* [Jobs]:
**A)** Reproduce the passage of the thread on explicit synchronization for Nouveau that begins at the words "On 9/29/14 8:42" and ends after "Nouveau twist. :-)".
**B)** Answer these questions from the thread on explicit synchronization for Nouveau, one line each:
(i) Under implicit synchronization, what are fences attached to?
(ii) Which extension is named as a way for an application to bind a large set of buffers to the working set up front?
(iii) Which spec is said to state that the application is responsible for synchronizing accesses to EGLImages?
**C)** For each statement, say whether the thread on explicit synchronization for Nouveau supports it, answering yes or no and quoting the words that decide it:
(i) The proposal seeks to replace implicit synchronization in open source drivers.
(ii) Bindless working sets can contain hundreds or even thousands of buffers.
(iii) The point about buffer sharing complications is offered as a direct argument for explicit sync.

* [Source document]:
+ + + +
Re: [RFC] Explicit synchronization for Nouveau

James Jones <jajones@xxxxxxxxxx> · Mon, 29 Sep 2014 10:20:44 -0700

On 9/29/14 8:42 AM, Jerome Glisse wrote:
On Mon, Sep 29, 2014 at 09:43:02AM +0200, Daniel Vetter wrote:
On Fri, Sep 26, 2014 at 01:00:05PM +0300, Lauri Peltonen wrote:

Hi guys,

I'd like to start a new thread about explicit fence synchronization.  This time
with a Nouveau twist. :-)

First, let me define what I understand by implicit/explicit sync:

Implicit synchronization
* Fences are attached to buffers
* Kernel manages fences automatically based on buffer read/write access

Explicit synchronization
* Fences are passed around independently
* Kernel takes and emits fences to/from user space when submitting work

Implicit synchronization is already implemented in open source drivers, and
works well for most use cases.  I don't seek to change any of that.  My
proposal aims at allowing some drm drivers to operate in explicit sync mode to
get maximal performance, while still remaining fully compatible with the
implicit paradigm.

Yeah, pretty much what we have in mind on the i915 side too. I didn't look
too closely at your patches, so just a few high level comments on your rfc
here.

I will try to explain why I think we should support the explicit model as well.

1. Bindless graphics

Bindless graphics is a central concept when trying to reduce the OpenGL driver
overhead.  The idea is that the application can bind a large set of buffers to
the working set up front using extensions such as GL_ARB_bindless_texture, and
they remain resident until the application releases them (note that compute
APIs have typically similar semantics).  These working sets can be huge,
hundreds or even thousands of buffers, so we would like to opt out from the
per-submit overhead of acquiring locks, waiting for fences, and storing fences.
Automatically synchronizing these working sets in kernel will also prevent
parallelism between channels that are sharing the working set (in fact sharing
just one buffer from the working set will cause the jobs of the two channels to
be serialized).

2. Evolution of graphics APIs

The graphics API evolution seems to be going to a direction where game engine
and middleware vendors demand more control over work submission and
synchronization.  We expect that this trend will continue, and more and more
synchronization decisions will be pushed to the API level.  OpenGL and EGL
already provide good explicit command stream level synchronization primitives:
glFenceSync and EGL_KHR_wait_sync.  Their use is also encouraged - for example
EGL_KHR_image_base spec clearly states that the application is responsible for
synchronizing accesses to EGLImages.  If the API that is exposed to developers
gives the control over synchronization to the developer, then implicit waits
that are inserted by the kernel are unnecessary and unexpected, and can
severely hurt performance.  It also makes it easy for the developer to write
code that happens to work on Linux because of implicit sync, but will fail on
other platforms.

3. Suballocation

Using user space suballocation can help reduce the overhead when a large number
of small textures are used.  Synchronizing suballocated surfaces implicitly in
kernel doesn't make sense - many channels should be able to access the same
kernel-level buffer object simultaneously.

4. Buffer sharing complications

This is not really an argument for explicit sync as such, but I'd like to point
out that sharing buffers across SoC engines is often much more complex than
just exporting and importing a dma-buf and waiting for the dma-buf fences.
+ + + +
* [Supplied data]:
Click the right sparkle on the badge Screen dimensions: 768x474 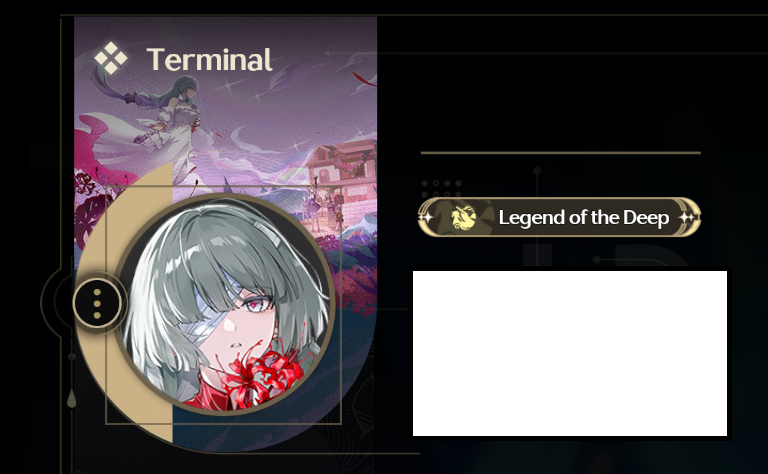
+ + + +
* [Set of answers]:
**A)**
On 9/29/14 8:42 AM, Jerome Glisse wrote:
On Mon, Sep 29, 2014 at 09:43:02AM +0200, Daniel Vetter wrote:
On Fri, Sep 26, 2014 at 01:00:05PM +0300, Lauri Peltonen wrote:

Hi guys,

I'd like to start a new thread about explicit fence synchronization.  This time
with a Nouveau twist. :-)

**B)**
(i) Buffers.
(ii) GL_ARB_bindless_texture.
(iii) EGL_KHR_image_base.

**C)**
(i) No: "I don't seek to change any of that."
(ii) Yes: "These working sets can be huge, hundreds or even thousands of buffers"
(iii) No: "This is not really an argument for explicit sync as such"